William Bringloe had three starters in the Preakness Stakes, the second leg of the U.S. Triple Crown series. His best results were a second with Sir Harry in 1927 and a third in 1928 with Solace.

==U.S. Customs arrest William Bringloe and seize 15 horses==
The Daily Racing Form of March 17, 1917 reported that on March 16, U.S. Custom Officials at the Buffalo, New York International Railway Bridge border crossing had discovered several cases of whiskey hidden in the railcars carrying fifteen racehorses owned by the Seagram Stable which were coming from Waterloo, Ontario to Maryland. By virtue of a constitutional amendment, alcohol Prohibition was in effect throughout the United States and trainer William Bringloe was arrested. Arraigned before a Federal Commissioner, the well-known trainer answered the indictment by declaring it was necessary to give a racehorse whisky while in training. Bringloe was released after posting a bail bond of $1,000.
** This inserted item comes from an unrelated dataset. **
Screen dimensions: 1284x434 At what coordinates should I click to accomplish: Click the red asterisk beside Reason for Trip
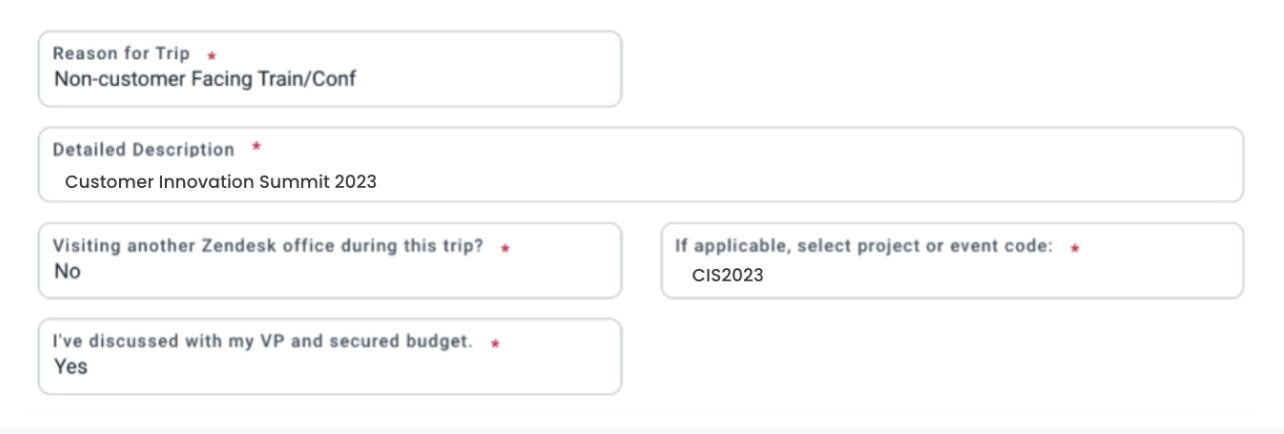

Maryland racing officials and fellow horsemen responded immediately, lending their support for Bringloe's claim. Calling the action by Federal Officials an "absurdity," Pimlico veterinarian Dr. John William Spranklin asserted that "whisky used to be regarded as necessary in the treatment of horses" and that "there are a number of diseases from which horses suffer where whisky always has been and always will be known to the fraternity as one of the main agents administered in connection with certain drugs because of its stimulating qualities." William P. Riggs, secretary of the Maryland Jockey Club, declared the veterinarian's statement to be true, as did Major Ral Parr, a stable owner whose horse had won the 1920 Kentucky Derby and whose knowledge of horses resulted in his being "commandeered" by the government during World War I.
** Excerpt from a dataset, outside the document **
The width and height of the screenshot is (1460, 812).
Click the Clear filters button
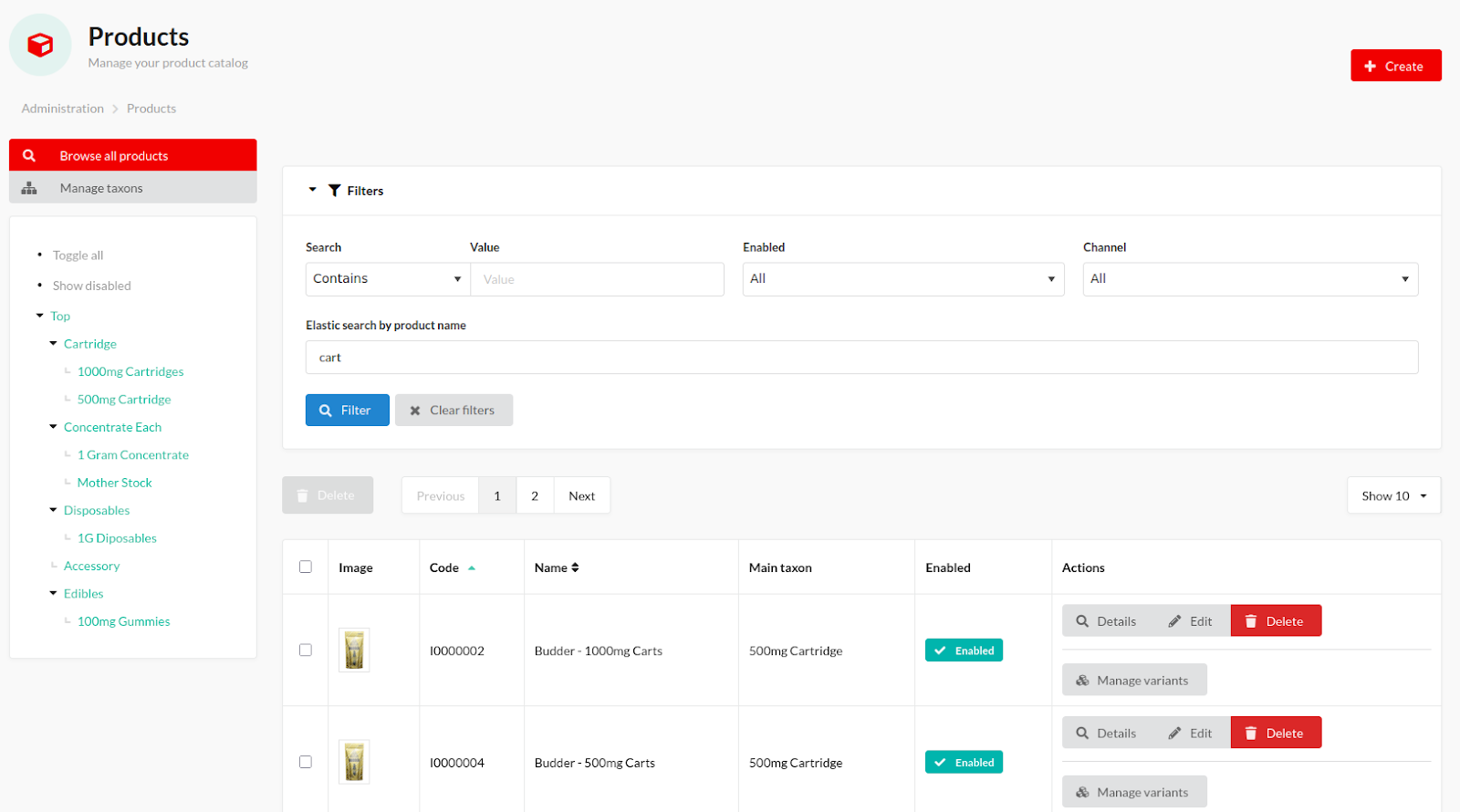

All this support did little to alleviate the problem and in the end William Bringloe was fined $250 by a U.S. Federal judge for illegally importing liquor. Immigration officers then charged Bringloe with entering the country unlawfully but this charge was not pressed. Nonetheless, on his return to Canada, a court in Bridgeburg, Ontario fined him $300 for illegally transporting liquor to the U.S. border.
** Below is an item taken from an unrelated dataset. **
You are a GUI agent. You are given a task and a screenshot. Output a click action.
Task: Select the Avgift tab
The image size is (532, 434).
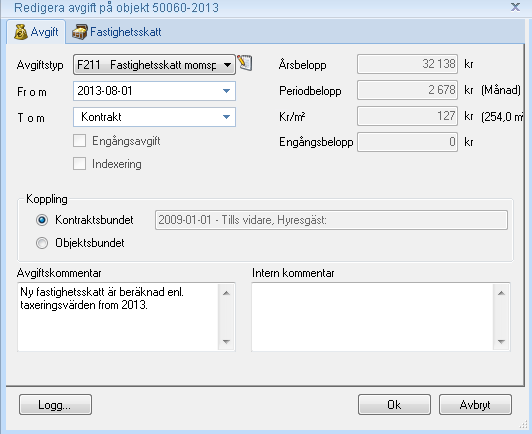point(36,32)
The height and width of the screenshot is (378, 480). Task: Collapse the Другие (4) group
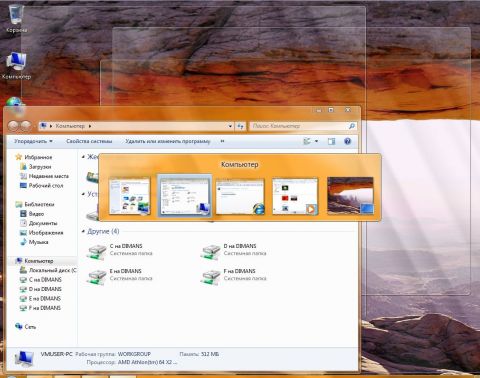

The consumption of alcohol is seen as an integral part of St. Patrick's Day celebrations held annually on March 17. The day following Bringloe's arrest, the usual St. Patrick's Day crowd of celebrating owners and others at the Havre de Grace Racetrack stable area had little to cheer about even though Boniface won the Philadelphia Handicap. The horse's Canadian owner, J. K. L. Ross, had brought no whisky with him to treat the horses.

==Death and Honors==
While at Tanforan Racetrack in San Bruno, California with a stable of horses for Harry Hatch, Bringloe took seriously ill and died a few days later in a San Francisco hospital. His remains were returned to Canada and interred in the St. John's Norway Cemetery in the Toronto neighbourhood, The Beaches.

In its posthumous biography, the Canadian Horse Racing Hall of Fame called Bringloe "one of Canada's most respected trainers during the 1920s and '30s."